Angolan President of 37 Years Promises to Step Down
After 37 years in power, Angolan President Jose Eduardo dos Santos has announced his intention to step down from power on March 11th. Now 73 years old, dos Santos has ruled Africa’s third largest economy for all but four years since it achieved independence from Portugal in 1975. Dos Santos made the announcement in anticipation of parliamentary elections slated for 2017, scheduling his own resignation for the following year. This has triggered global speculation about whom dos Santos will pick as his successor to lead a government often criticized for its undemocratic values.
Educated in the Soviet Union in the late 1960s, dos Santos returned to Angola in time to fight in the final years of its bloody war for independence from Portugal. With support from the Soviet Union and Cuba, Angola defeated Portugal in 1974 upon which dos Santos and the rest of the politburo of the revolutionary army established a socialist state, one of the first in Africa.
After the death of Angola’s first president in 1979, dos Santos acceded to the presidency and has not relinquished it since. During his tenure he has been widely credited with modernizing Angola’s oil industry, a critical driver of the country’s economy, and with engineering its entrance into the Organization of Petroleum Exporting Countries (OPEC) in 2007.
However, his first two decades in office also saw him preside over one of the bloodiest civil wars in African history as his communist forces took on a right wing revolt backed by Apartheid South Africa.
During the global collapse of communism in the early 1990s, dos Santos repudiated the socialist label for Angola, though he managed to seamlessly retain power without altering many policies throughout this transition from a nominally Marxist command economy to a nominally capitalist market economy.
dos Santos’ announcement has raised questions about who will succeed him in Angola’s highest office, with most observers considering it unlikely that a successor will be chosen through free elections. Vice president Manuel Vicente and dos Santos’ son Jose Filomeno are considered likely contenders for the post. Neither is expected to usher in significant political change in the country that has come under fire for imprisoning dissidents and suppressing human rights.

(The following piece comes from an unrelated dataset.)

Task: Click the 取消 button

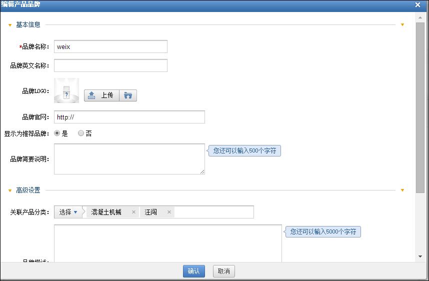Action: [x=224, y=271]
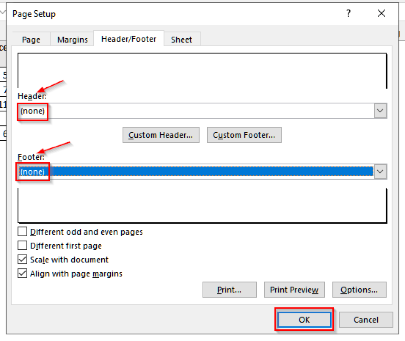Dismiss the dialog with Cancel
This screenshot has width=405, height=341.
366,320
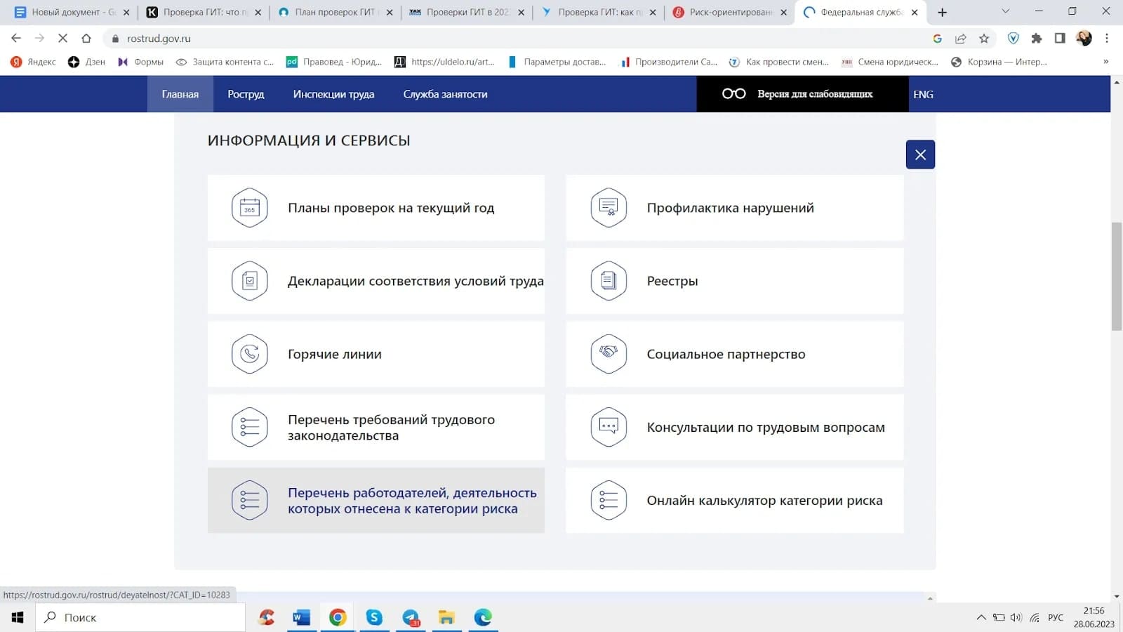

These abuses gained global attention late last year when musician Nicki Minaj gave a private performance in Angola for dos Santos’ family, inciting widespread criticism of her role in implicitly supporting the regime.
dos Santos and his family have also come under fire for siphoning state funds into their own pockets, amassing billions in personal wealth over that time.
This is not the first time that dos Santos has promised to step down. He did so already in 2001, promising to retire after the next elections. When these were postponed to 2008, however, he made no more mention of his earlier promises.
Angola’s parliamentary elections are provisionally scheduled for late summer 2017.